Manchmal hatte ich Debby im Verdacht, angebliche Beschwerden der Defense Contractors vorzuschieben, um eigene Überzeugungen durchzusetzen, wie etwa, als sie die dunkelgrüne Akzentwand weiß streichen ließ. Später verkündete sie, Grün schon seit ihrer Kindheit nicht ausstehen zu können. Ihr Querschießen ist nicht persönlich gemeint, sagte ich mir, und gab mein Bestes, Rapport herzustellen. Ich hörte mir ihre Klagen über den schlimmen Verkehr an, lobte ihre selbstgebackenen Brownies und akzeptierte, dass sie die Wand über dem Kopierer mit Trockensträußen dekorierte, die sie an ihren Enden herabhängen liess wie Würste in der Speisekammer.
Umgekehrt war sie dann einverstanden, als ich Barry anschleppte, einen pensionierten Ornithologen, seines Zeichens Hillbilly mit Schlapphut und amerikanischer Flagge am Rückspiegel.
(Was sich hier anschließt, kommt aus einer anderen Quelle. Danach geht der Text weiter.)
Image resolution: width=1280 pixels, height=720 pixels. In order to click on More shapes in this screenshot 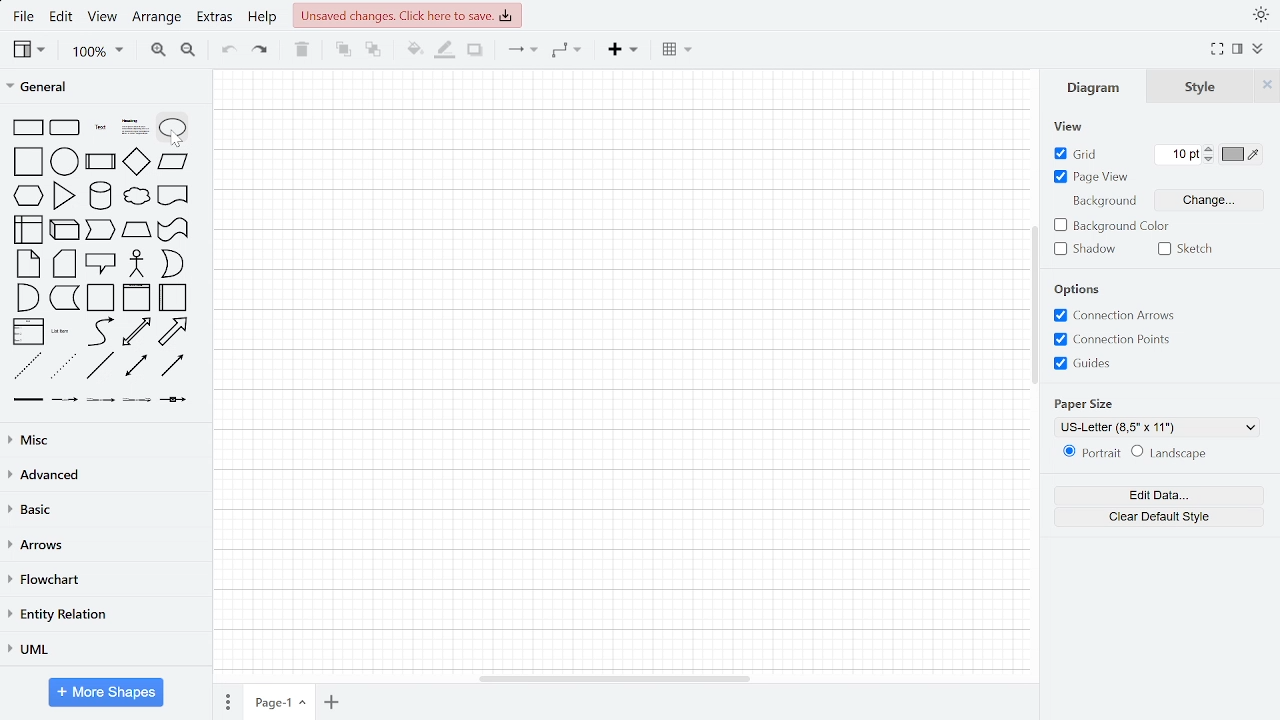, I will do `click(106, 692)`.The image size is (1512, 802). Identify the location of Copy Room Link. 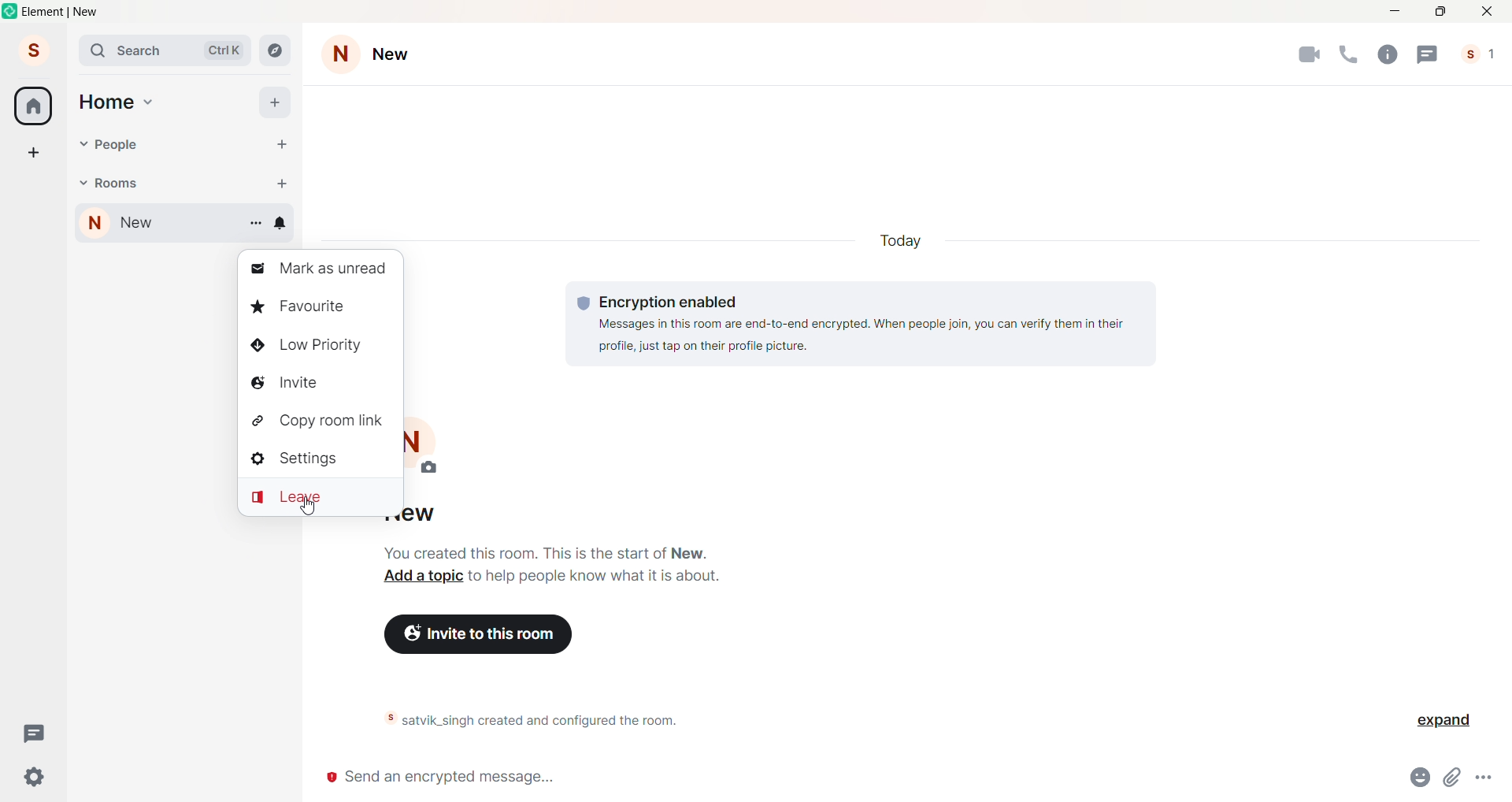
(316, 421). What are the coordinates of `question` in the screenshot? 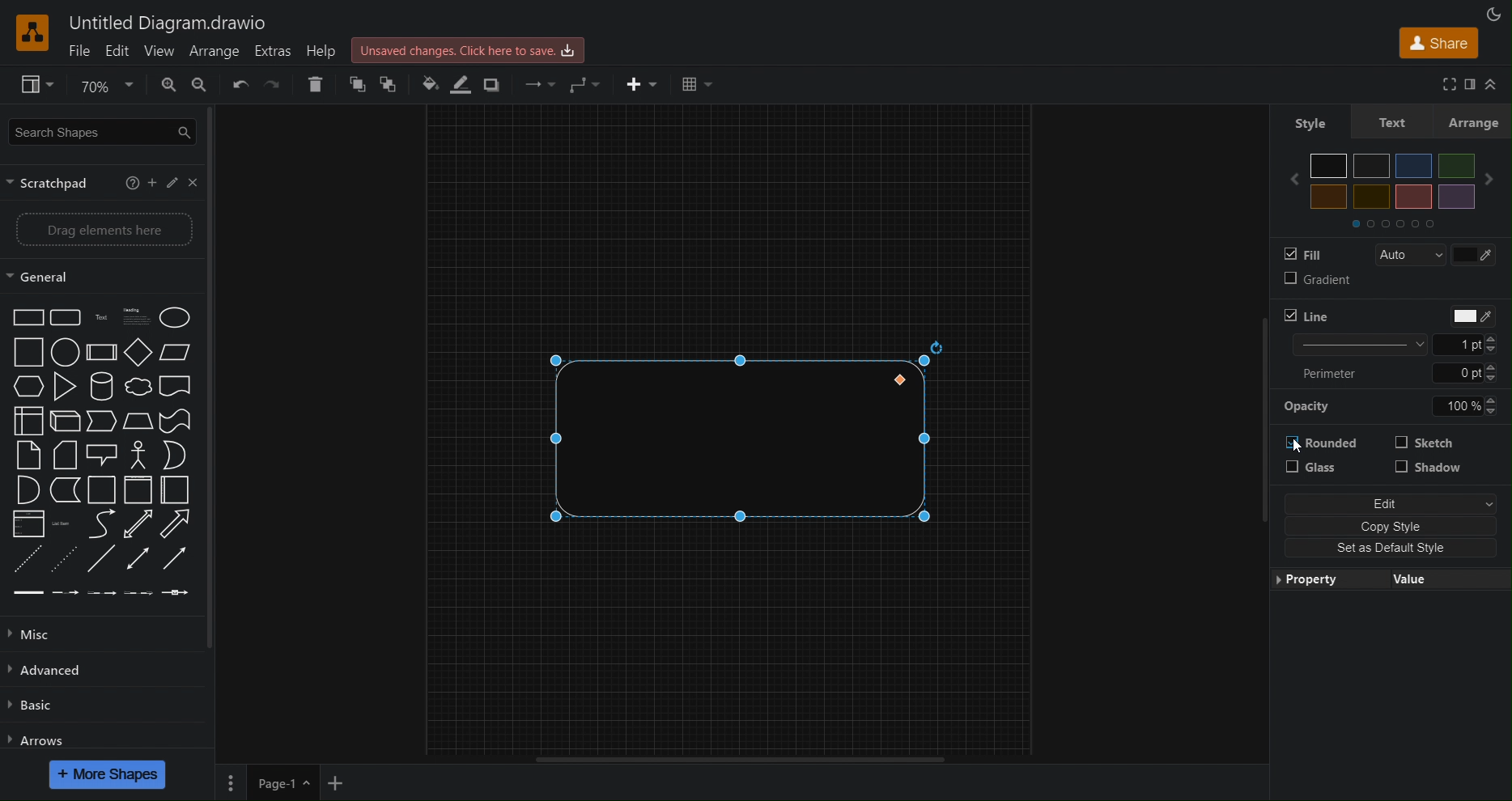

Sein Diavortrag über die Geheimnisse der Haliaeetus leucocephalus, so die lateinische Bezeichnung der auf dem Gelände ansässigen Raubvögel, kam gut an bei den Defense Contractors, und nicht nur, weil der Caterer aus Gebäude 4648 dazu gratis Rindfleisch mit Hühnchen und Eisbergsalat servierte. Besonders bezeichned fand ich, dass der Weißkopfseeadler die Beute anderer Tiere klaut, statt selbst zu jagen.
›Deshalb wollte Benjamin Franklin auch lieber den Truthahn als nationales Symbol, oder?‹, konnte ich mir nicht verkneifen. Barry bestätigte, der Staatsann habe sich gegen den Bald Eagle als nationales Symbol für die Vereinigten Staaten ausgesprochen, weil der Vogel mit seinem Kleptoparasitismus von schlechtem moralischen Charakter sei. Die Vögel jagten hervorragend, hielt Debby dagegen, ihr Beuteverhalten zeuge eben von Intelligenz und der Fähigkeit, Energie zu sparen.
Jetzt ist Debby, die zuletzt im Rollstuhl ihre Kreise über den glatten hellgrauen Betonboden zog und dabei herrisch-mütterlich ihre Aufgaben, Anweisungen und Anerkennungen verteilte, gestorben.
With great sadness … passed away …
Die Worte in der Email flirrten auf dem Screen, es erwischte mich kalt. Ich dachte, dass man die Anwesenheit von Menschen, selbst jenen, die einen an die Grenzen seiner Nerven bringen, niemals für selbstverständlich nehmen sollte.
Wir organisierten ein Memorial Open House mit Jazzmusiker am Keyboard und Cupcakes im Konferenzraum. An der Bowle nippend, schaute ich zu wie eine Gruppe von Defense Contractors mit zackigen Kurzhaarfrisuren und hochgeknöpften Hemden in meinem verglasten Art Room Kieselsteine bemalten. Später legten sie die Steine unter dem jungen Kirschbaum ab, den die lokale Gärtnerei für Debbys Andenken gestiftet hatte. Das ging schon fast in Richtung militärischen Ehren.